(Exercise directions) Without the pictures, print the lines from the one holding "Screen dimensions: 1159x613" through the last line below, both included, exactly as they stand.

(Data supplied)

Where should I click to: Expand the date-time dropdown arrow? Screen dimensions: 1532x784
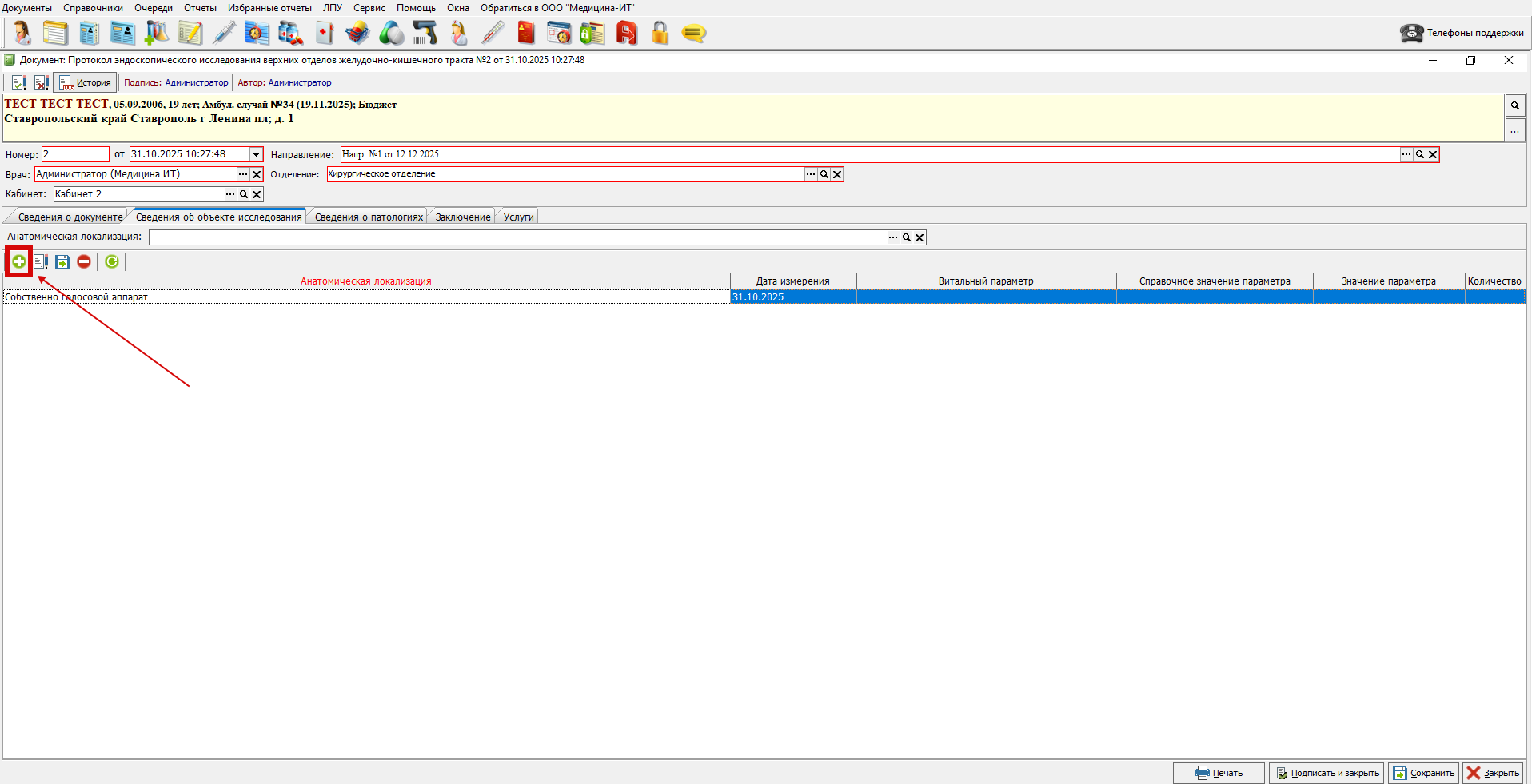pos(256,154)
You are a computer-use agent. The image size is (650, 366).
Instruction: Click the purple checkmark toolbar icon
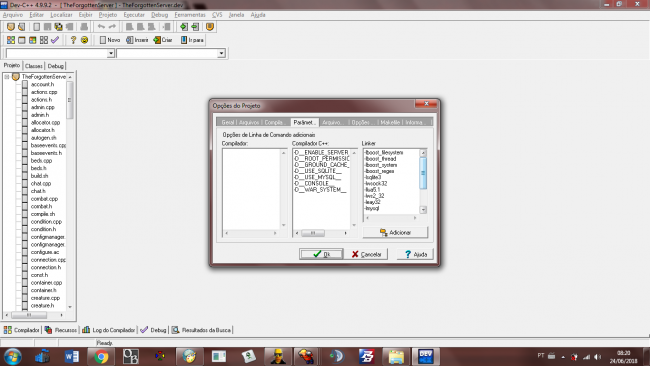point(55,40)
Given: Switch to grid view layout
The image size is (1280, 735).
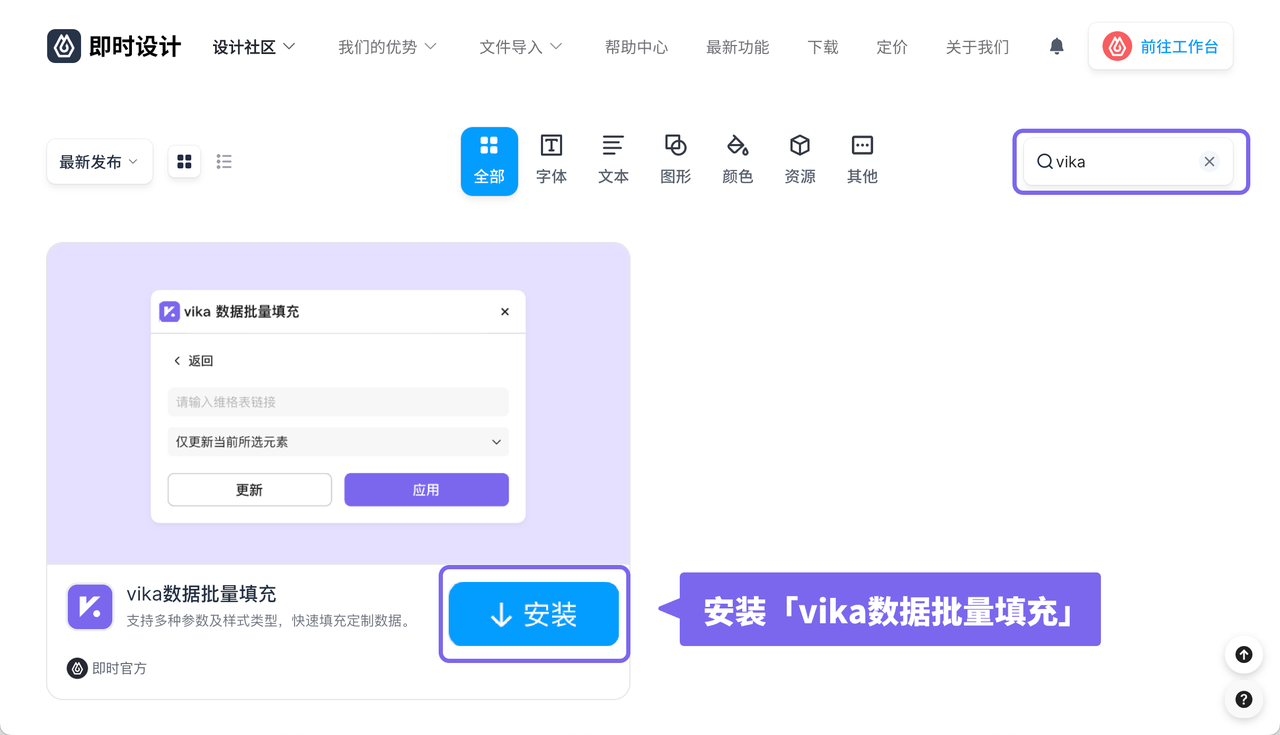Looking at the screenshot, I should point(184,161).
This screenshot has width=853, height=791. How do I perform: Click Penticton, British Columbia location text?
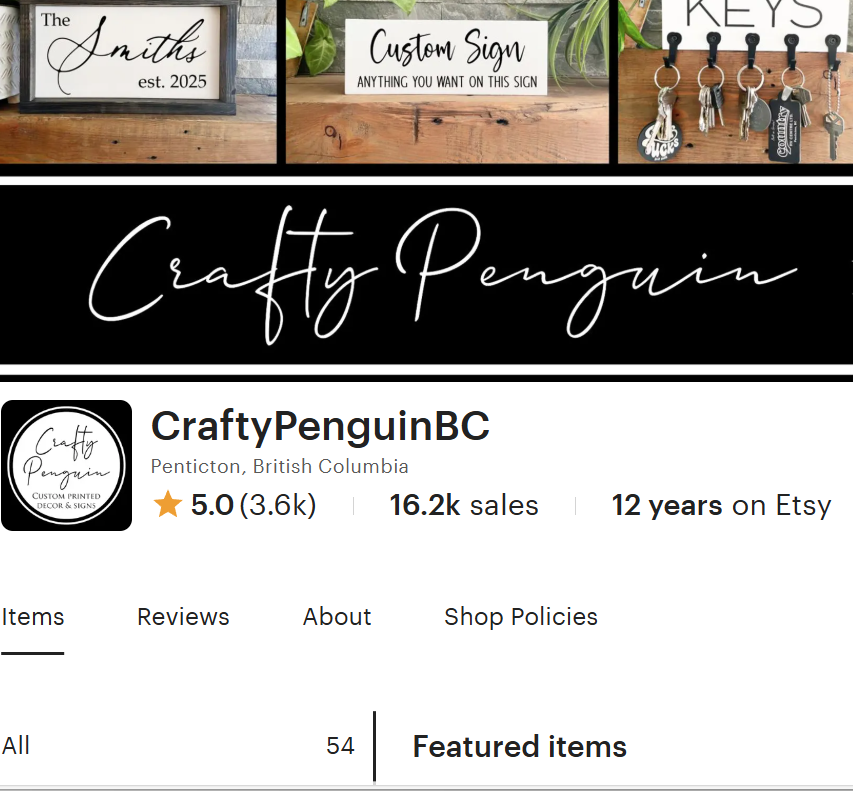[280, 466]

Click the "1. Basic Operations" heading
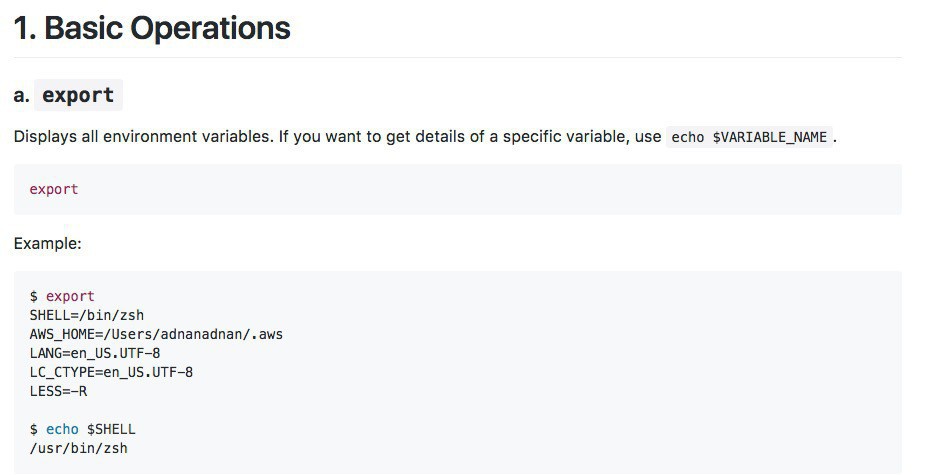tap(152, 28)

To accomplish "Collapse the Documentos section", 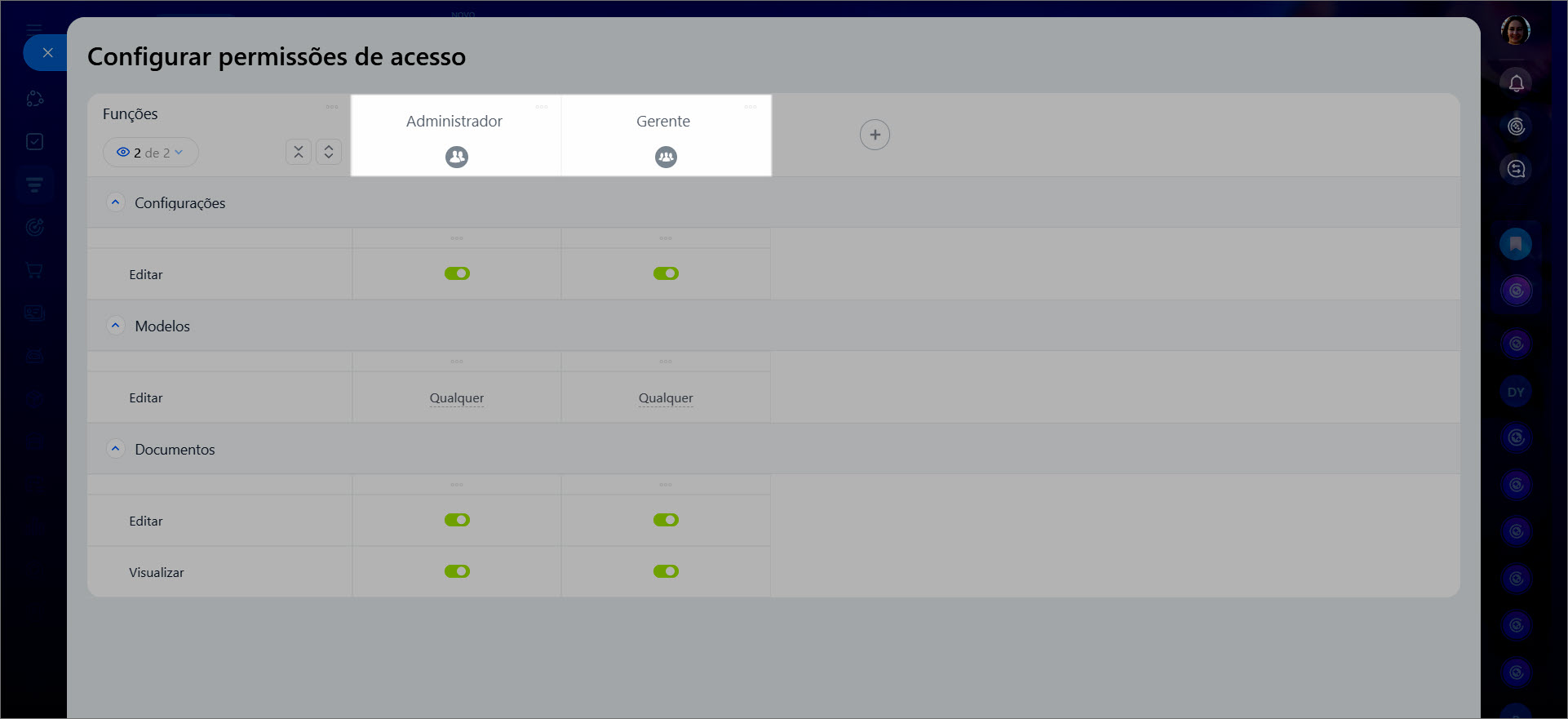I will tap(116, 449).
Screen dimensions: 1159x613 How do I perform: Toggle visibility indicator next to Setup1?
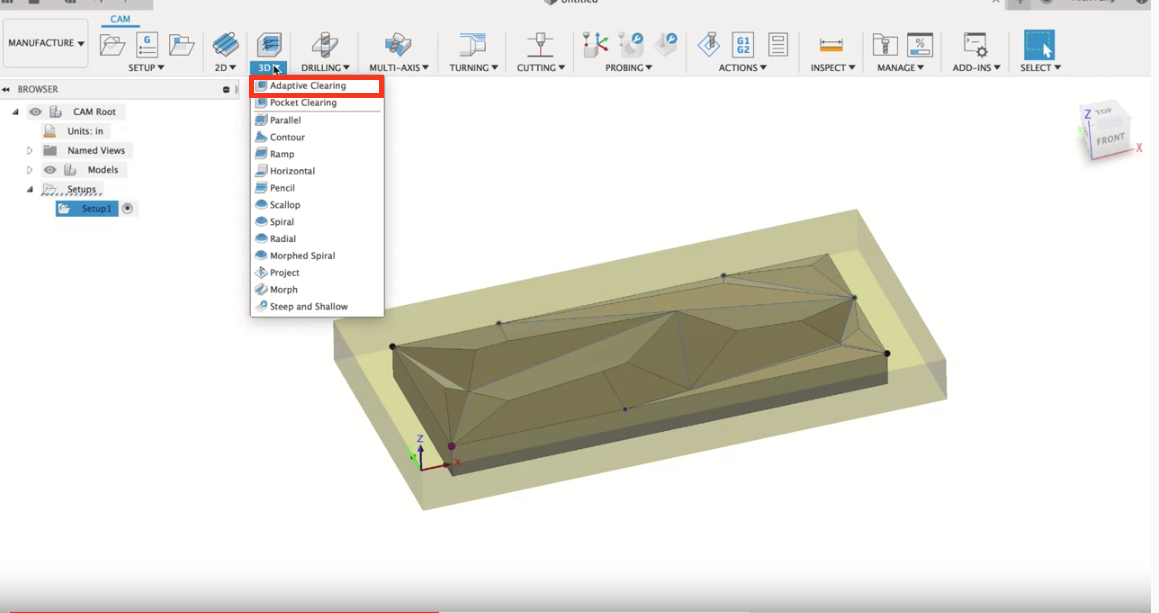[x=128, y=208]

(Answer below)
Screen dimensions: 1159x613 How do I perform: Toggle visibility indicator next to Setup1?
[x=128, y=208]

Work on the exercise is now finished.